#### [To do]
Every line of the material is to be quoted verbatim, minus the pictures.
----
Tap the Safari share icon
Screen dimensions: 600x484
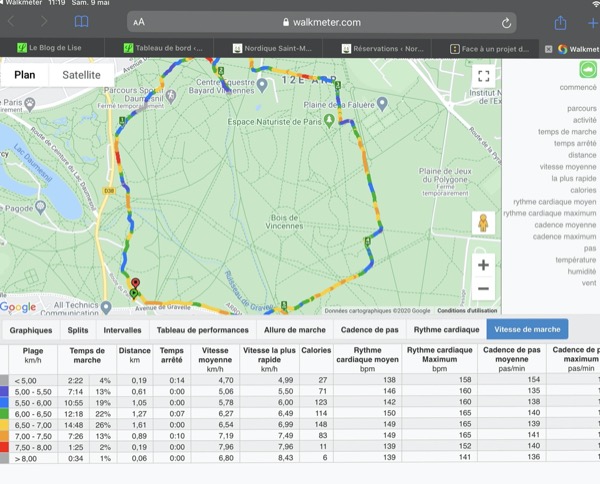click(x=561, y=22)
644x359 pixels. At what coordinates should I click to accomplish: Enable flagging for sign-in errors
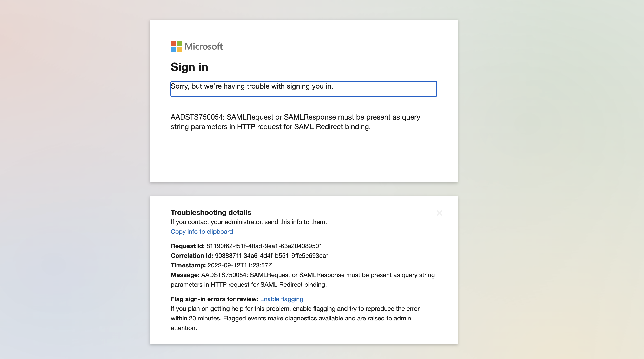pos(282,299)
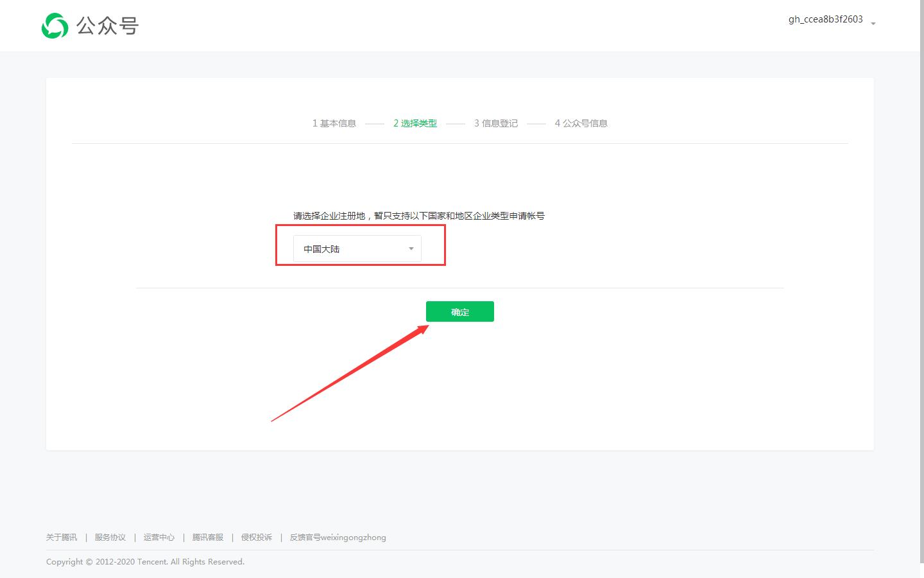
Task: Click the account name gh_ccea8b3f2603
Action: tap(825, 19)
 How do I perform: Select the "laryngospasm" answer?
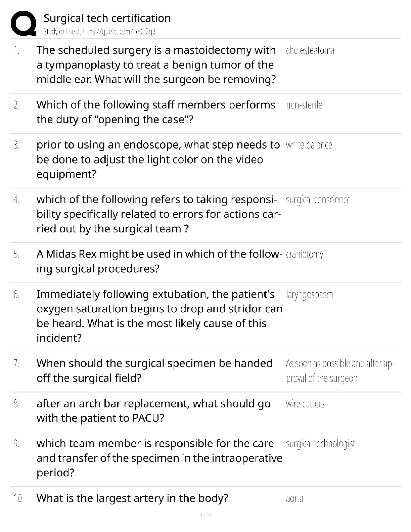tap(309, 295)
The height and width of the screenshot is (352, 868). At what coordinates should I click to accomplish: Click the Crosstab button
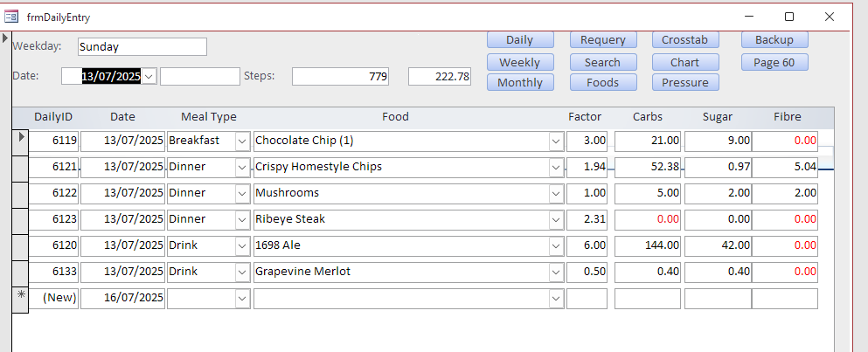(684, 40)
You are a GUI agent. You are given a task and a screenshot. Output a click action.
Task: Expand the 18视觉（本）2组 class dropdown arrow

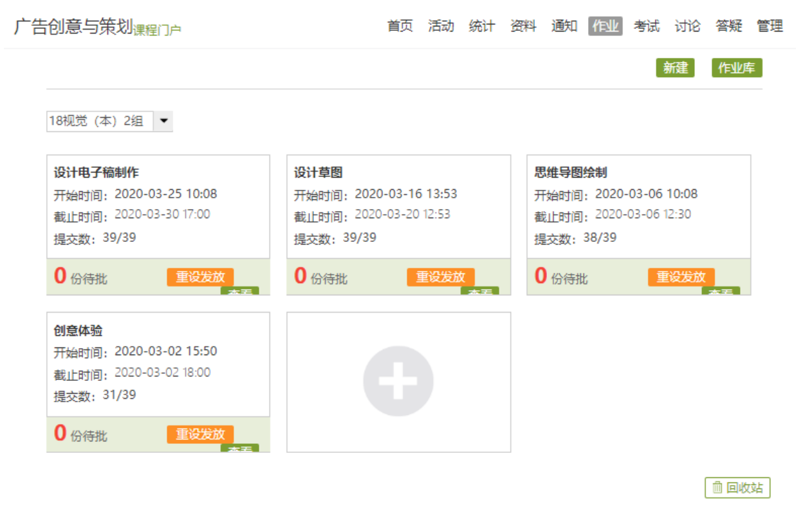click(x=163, y=121)
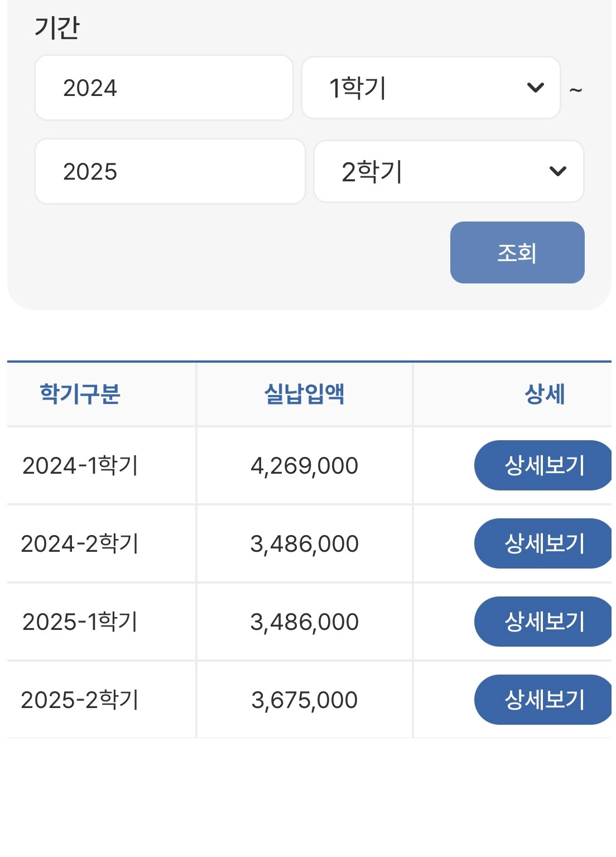The width and height of the screenshot is (616, 857).
Task: Click the 상세 column header
Action: [545, 394]
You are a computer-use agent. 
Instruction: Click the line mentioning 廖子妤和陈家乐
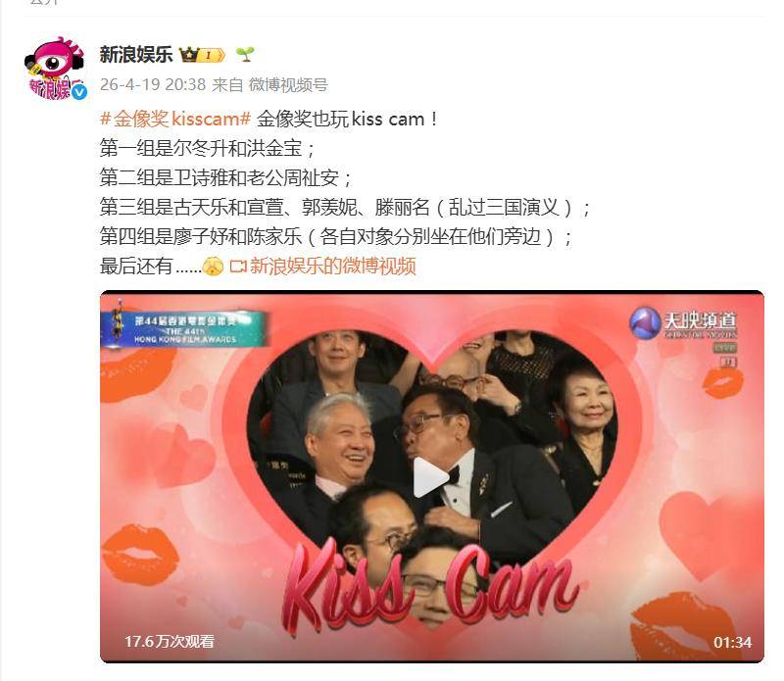point(336,236)
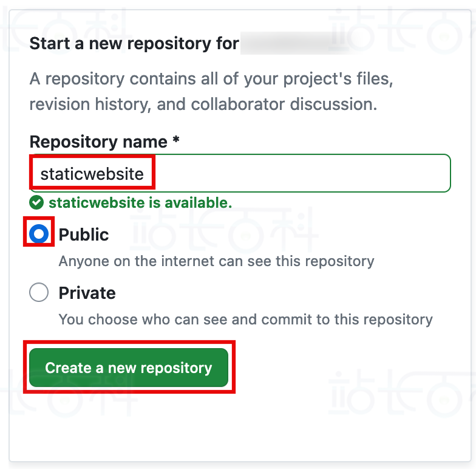Click empty space right of typed repository name
This screenshot has height=469, width=476.
point(304,174)
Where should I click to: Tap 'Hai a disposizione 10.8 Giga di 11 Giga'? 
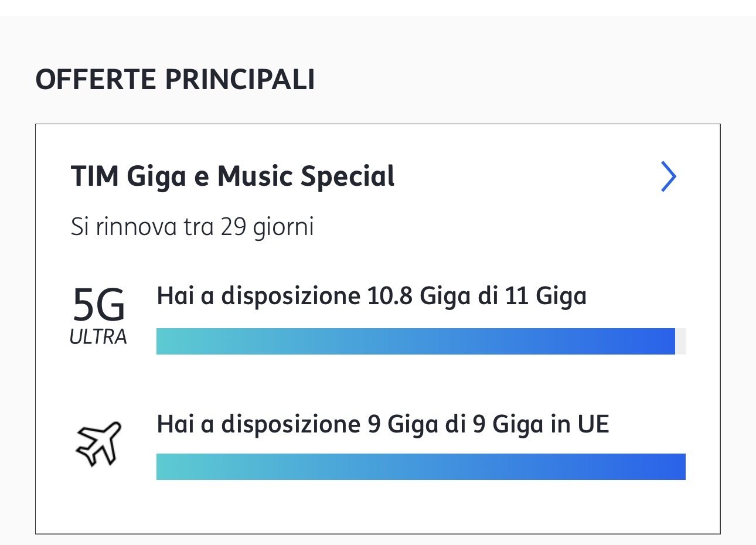[x=372, y=296]
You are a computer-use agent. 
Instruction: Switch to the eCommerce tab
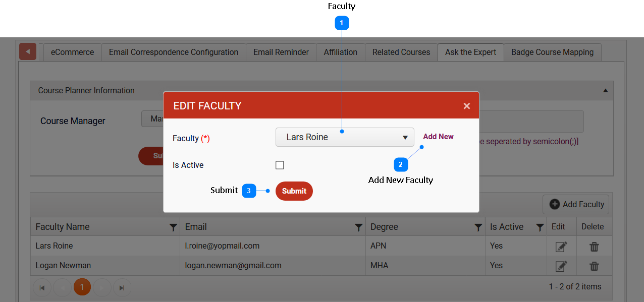72,52
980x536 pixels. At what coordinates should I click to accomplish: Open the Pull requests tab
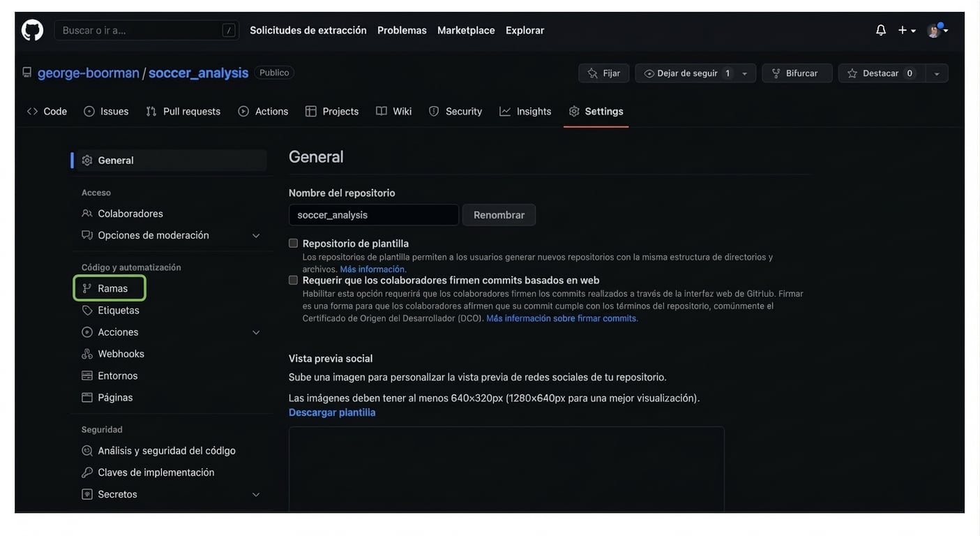[x=183, y=112]
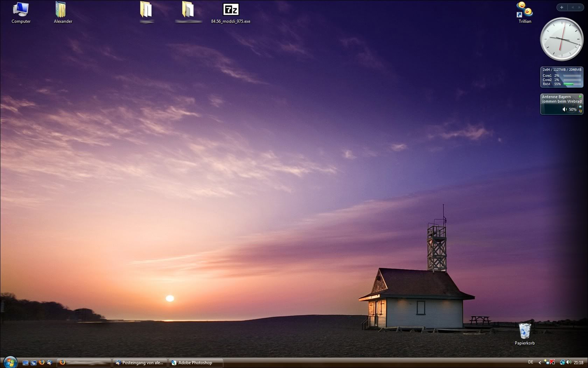The image size is (588, 368).
Task: Toggle mute speaker on radio gadget
Action: point(564,109)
----
#### [Written solution]
Tap the Safari share icon
Screen dimensions: 600x484
click(x=561, y=22)
644x359 pixels. At what coordinates should I click to accomplish: Enable flagging for sign-in errors
pos(282,299)
Task: Click the account name gh_ccea8b3f2603
Action: tap(825, 19)
 How do I perform: Select the "laryngospasm" answer?
tap(309, 295)
The height and width of the screenshot is (352, 868). At what coordinates should I click to accomplish: Click the Crosstab button
(684, 40)
You are a GUI agent. You are given a task and a screenshot. Output a click action.
Task: Expand the 18视觉（本）2组 class dropdown arrow

click(x=163, y=121)
The width and height of the screenshot is (616, 857).
Task: Click the 상세 column header
Action: [545, 394]
You are a computer-use agent. 
Instruction: Click the line mentioning 廖子妤和陈家乐
point(336,236)
Click empty space right of typed repository name
This screenshot has height=469, width=476.
point(304,174)
Where should I click to: Tap 'Hai a disposizione 10.8 Giga di 11 Giga'? 
[x=372, y=296]
You are a computer-use agent. 
Instruction: Switch to the eCommerce tab
72,52
980x536 pixels. At what coordinates should I click to accomplish: Open the Pull requests tab
[x=183, y=112]
The image size is (588, 368).
Task: Toggle mute speaker on radio gadget
Action: point(564,109)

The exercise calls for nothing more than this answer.